Question

A bullet of mass \[50g\] is fired from below into the bob of mass $450g$ of a long simple pendulum as shown in figure. The bullet remains inside the bob and the bob rises through a height of $1.8m$ . find the speed of the bullet. Take $g = 10m{s^{ - 2}}$
1. $60m{s^{ - 1}}$
2. $120m{s^{ - 1}}$
3. $50m{s^{ - 1}}$
4. $70m{s^{ - 1}}$

Answer 1

Hint We will use the principle of conservation of linear momentum to find relation between velocity of combination and velocity of bullet. Then we will use a third equation of motion to find the required velocity.

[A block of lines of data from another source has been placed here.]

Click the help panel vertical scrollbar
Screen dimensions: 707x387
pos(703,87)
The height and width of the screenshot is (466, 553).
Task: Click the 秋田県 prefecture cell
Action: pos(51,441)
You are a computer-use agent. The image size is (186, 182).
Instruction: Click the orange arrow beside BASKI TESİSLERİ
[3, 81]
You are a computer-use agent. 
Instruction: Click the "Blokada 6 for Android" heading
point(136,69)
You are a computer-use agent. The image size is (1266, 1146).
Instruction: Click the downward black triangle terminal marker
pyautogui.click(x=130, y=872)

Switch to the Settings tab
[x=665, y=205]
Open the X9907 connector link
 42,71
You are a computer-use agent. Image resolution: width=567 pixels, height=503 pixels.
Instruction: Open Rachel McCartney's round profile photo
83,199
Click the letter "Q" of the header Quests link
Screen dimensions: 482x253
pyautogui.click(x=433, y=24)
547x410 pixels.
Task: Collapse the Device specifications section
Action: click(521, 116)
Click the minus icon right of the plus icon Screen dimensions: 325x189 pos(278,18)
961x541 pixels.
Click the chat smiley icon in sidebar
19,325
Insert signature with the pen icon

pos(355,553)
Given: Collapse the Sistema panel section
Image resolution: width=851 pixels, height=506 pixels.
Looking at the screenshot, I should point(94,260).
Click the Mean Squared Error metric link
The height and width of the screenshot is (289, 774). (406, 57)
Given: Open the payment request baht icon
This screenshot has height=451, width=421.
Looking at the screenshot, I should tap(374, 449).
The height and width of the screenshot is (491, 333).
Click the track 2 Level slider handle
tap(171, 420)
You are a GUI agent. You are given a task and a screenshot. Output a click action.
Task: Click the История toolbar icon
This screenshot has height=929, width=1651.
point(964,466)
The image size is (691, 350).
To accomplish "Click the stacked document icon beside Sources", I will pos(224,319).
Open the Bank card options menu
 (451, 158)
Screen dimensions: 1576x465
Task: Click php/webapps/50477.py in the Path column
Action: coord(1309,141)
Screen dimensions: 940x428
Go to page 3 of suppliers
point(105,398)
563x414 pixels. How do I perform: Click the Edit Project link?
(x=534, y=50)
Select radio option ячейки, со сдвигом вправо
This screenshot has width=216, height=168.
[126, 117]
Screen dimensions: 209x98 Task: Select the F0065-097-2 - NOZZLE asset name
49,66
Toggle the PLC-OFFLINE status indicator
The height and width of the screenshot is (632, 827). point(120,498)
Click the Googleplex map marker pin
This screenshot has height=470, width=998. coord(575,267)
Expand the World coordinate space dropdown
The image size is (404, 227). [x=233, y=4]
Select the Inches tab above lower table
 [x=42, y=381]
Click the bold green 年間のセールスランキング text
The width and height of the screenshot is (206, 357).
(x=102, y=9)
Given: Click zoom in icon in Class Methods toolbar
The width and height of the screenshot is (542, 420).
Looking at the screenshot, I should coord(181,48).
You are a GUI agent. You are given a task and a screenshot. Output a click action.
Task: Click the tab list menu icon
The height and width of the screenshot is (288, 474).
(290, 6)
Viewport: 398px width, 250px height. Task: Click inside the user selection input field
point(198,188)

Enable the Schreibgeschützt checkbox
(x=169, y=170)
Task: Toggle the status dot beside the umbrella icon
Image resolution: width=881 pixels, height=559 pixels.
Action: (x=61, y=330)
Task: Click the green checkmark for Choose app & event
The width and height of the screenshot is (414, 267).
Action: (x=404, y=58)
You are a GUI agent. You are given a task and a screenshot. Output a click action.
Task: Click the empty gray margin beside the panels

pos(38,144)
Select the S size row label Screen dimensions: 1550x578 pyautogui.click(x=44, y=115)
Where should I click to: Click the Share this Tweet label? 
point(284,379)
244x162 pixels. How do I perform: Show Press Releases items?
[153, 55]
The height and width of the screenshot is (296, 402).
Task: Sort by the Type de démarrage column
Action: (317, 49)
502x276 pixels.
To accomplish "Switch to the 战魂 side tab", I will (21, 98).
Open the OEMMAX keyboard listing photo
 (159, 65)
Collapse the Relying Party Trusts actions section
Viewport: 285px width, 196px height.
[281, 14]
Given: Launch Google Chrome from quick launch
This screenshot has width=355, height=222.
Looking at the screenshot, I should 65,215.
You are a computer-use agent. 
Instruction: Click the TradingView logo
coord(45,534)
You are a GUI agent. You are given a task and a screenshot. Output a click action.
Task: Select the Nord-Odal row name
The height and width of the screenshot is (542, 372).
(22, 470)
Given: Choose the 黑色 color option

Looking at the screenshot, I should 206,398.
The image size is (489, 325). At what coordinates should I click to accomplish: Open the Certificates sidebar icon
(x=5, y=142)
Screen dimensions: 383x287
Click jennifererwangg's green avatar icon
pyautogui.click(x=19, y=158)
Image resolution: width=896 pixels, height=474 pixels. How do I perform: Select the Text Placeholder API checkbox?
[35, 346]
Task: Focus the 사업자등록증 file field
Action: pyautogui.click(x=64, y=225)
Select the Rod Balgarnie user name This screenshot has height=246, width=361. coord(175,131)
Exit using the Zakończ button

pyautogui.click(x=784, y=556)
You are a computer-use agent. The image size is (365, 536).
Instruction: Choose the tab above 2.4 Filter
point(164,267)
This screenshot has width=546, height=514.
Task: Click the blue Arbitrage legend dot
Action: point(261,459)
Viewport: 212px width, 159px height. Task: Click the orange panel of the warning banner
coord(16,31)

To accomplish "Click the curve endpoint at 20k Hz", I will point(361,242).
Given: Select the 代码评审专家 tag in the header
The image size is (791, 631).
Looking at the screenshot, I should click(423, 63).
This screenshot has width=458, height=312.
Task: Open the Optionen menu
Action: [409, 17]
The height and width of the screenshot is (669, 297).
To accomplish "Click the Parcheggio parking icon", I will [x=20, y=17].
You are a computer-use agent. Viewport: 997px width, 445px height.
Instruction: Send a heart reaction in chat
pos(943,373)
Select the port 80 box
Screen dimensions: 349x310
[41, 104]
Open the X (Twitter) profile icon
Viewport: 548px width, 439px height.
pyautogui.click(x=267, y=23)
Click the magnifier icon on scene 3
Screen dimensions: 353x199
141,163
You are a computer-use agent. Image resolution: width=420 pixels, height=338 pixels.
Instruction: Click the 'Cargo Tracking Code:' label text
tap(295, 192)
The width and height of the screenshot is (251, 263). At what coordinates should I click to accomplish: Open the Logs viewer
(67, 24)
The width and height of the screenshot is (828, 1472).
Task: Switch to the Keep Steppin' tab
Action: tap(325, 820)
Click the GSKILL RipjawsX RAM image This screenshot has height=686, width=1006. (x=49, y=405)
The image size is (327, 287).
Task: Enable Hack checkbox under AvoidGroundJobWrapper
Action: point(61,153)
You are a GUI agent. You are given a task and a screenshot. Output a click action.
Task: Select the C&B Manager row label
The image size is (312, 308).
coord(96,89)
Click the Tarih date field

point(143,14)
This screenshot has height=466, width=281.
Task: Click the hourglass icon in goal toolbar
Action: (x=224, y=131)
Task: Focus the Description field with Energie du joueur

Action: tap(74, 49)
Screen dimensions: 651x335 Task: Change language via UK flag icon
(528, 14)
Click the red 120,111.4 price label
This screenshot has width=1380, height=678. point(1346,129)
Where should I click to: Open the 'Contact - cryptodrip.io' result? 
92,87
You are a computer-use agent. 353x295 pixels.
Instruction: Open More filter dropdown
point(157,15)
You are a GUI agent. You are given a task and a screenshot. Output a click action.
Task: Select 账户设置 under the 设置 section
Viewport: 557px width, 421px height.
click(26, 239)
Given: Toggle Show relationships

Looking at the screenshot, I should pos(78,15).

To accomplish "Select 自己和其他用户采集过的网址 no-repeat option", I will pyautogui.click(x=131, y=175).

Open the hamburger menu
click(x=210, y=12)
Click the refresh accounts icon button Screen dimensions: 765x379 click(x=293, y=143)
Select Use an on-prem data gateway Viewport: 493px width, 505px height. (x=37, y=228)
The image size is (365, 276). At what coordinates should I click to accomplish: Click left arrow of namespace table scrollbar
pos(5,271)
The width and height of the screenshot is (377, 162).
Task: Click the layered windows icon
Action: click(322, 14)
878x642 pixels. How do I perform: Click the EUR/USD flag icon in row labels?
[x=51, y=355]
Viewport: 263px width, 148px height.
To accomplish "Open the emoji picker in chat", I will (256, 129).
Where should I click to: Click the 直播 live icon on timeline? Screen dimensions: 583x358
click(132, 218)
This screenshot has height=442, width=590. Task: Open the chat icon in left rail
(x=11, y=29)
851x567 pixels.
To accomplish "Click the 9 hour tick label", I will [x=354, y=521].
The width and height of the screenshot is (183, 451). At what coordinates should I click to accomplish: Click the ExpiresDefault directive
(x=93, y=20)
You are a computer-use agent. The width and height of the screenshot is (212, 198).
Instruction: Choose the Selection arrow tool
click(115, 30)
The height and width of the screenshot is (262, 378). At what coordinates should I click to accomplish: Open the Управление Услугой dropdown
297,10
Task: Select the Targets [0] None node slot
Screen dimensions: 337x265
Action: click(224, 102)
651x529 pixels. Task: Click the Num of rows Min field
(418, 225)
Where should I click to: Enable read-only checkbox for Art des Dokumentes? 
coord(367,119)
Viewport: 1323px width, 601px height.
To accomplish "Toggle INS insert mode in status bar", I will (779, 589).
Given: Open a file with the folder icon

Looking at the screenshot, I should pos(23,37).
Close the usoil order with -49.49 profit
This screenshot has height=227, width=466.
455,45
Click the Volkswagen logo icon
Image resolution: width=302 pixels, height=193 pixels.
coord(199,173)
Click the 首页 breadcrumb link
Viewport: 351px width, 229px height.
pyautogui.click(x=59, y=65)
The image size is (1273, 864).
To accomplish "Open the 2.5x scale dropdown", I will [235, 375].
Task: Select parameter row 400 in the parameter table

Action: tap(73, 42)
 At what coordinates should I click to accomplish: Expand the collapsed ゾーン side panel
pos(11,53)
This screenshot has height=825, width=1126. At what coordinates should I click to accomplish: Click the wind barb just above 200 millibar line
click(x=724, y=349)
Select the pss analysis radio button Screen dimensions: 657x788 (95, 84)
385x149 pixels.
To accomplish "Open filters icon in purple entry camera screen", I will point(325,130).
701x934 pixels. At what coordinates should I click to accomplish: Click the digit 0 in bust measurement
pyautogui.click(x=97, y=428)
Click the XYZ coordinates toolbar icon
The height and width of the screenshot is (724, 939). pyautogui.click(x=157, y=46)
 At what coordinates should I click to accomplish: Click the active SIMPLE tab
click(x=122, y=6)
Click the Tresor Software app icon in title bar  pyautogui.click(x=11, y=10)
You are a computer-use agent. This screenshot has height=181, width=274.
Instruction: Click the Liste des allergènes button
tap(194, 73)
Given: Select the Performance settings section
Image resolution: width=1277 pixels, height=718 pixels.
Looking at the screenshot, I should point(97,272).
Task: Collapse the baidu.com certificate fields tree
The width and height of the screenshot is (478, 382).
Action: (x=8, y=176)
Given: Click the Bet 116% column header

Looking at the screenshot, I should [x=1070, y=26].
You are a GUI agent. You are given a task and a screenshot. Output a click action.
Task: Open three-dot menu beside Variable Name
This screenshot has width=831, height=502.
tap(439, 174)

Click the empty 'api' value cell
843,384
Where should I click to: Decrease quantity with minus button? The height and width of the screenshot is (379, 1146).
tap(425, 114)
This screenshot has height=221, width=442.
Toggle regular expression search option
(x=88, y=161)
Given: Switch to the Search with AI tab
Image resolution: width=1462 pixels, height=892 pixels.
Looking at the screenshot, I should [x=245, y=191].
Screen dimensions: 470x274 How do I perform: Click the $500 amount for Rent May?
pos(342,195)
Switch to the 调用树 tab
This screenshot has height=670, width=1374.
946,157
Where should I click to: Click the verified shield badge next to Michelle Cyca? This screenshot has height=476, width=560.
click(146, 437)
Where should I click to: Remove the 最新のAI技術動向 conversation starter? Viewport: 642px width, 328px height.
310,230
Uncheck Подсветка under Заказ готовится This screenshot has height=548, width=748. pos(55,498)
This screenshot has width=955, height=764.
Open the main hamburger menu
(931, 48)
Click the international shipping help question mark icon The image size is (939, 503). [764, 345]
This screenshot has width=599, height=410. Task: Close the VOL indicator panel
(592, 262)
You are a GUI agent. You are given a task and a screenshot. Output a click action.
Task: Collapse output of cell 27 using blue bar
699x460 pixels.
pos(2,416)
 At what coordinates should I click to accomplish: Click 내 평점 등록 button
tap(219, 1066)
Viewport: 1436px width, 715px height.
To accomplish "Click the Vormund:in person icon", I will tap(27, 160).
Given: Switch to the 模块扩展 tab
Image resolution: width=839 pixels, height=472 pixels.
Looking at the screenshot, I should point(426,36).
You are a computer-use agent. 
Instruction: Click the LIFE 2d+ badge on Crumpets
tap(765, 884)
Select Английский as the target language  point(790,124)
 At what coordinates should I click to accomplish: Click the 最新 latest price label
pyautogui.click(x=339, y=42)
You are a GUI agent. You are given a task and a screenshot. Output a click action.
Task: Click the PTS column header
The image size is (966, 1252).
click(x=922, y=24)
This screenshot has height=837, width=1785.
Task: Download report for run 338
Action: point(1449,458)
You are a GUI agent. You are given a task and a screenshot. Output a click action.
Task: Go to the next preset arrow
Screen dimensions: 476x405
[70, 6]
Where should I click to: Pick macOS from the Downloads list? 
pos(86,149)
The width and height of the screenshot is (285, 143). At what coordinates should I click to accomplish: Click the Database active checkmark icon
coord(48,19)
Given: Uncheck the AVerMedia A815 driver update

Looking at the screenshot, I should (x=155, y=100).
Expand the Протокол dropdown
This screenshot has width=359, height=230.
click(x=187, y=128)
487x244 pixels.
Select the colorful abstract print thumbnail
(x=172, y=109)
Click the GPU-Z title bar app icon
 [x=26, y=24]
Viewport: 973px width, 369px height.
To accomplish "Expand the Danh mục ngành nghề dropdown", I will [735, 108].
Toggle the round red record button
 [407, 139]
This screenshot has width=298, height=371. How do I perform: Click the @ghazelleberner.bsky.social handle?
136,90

Complete Step by step solution
Given: mass of bullet= $m = 50g$
            Mass of bob= $M = 450g$
Let us assume velocity of bullet be v and velocity of combination of bullet and bob be V.
Now by principle of conservation of linear momentum we have,
$mv = (m + M)V$
Putting value of m and M we get,
$
 V = \dfrac{{(0.05kg)v}}{{(0.05kg + 0.45kg)}} \\
  V = \dfrac{v}{{10}}......(1) \\
 $
Now since, the string becomes loose and the bob will go up with a deceleration of $g = 10m{s^{ - 2}}$.
Therefore, it comes to rest at a height of $1.8m$
Using third equation of motion we get,
${v^2} = {u^2} + 2as$
Here,
$
 u = V \\
 v = 0 \\
 a = - g \\
 s = 1.8m \\
 $
Hence using above values, we get,
$
  0 = {V^2} - 2 \times 10 \times 1.8 \\
    \\
 $
Using equation (1), in above equation we get,
$
  {\left( {\dfrac{v}{{10}}} \right)^2} = 36 \\
  v = 60m{s^{ - 1}} \\
 $
Hence the velocity of bullet is $60m{s^{ - 1}}$

Option (1) is correct.

Note Since the motion of bob after being hit by a bullet is against the gravitational acceleration hence its value is taken negative. This negative acceleration is called acceleration which finally leads to bob at rest after reaching a certain height.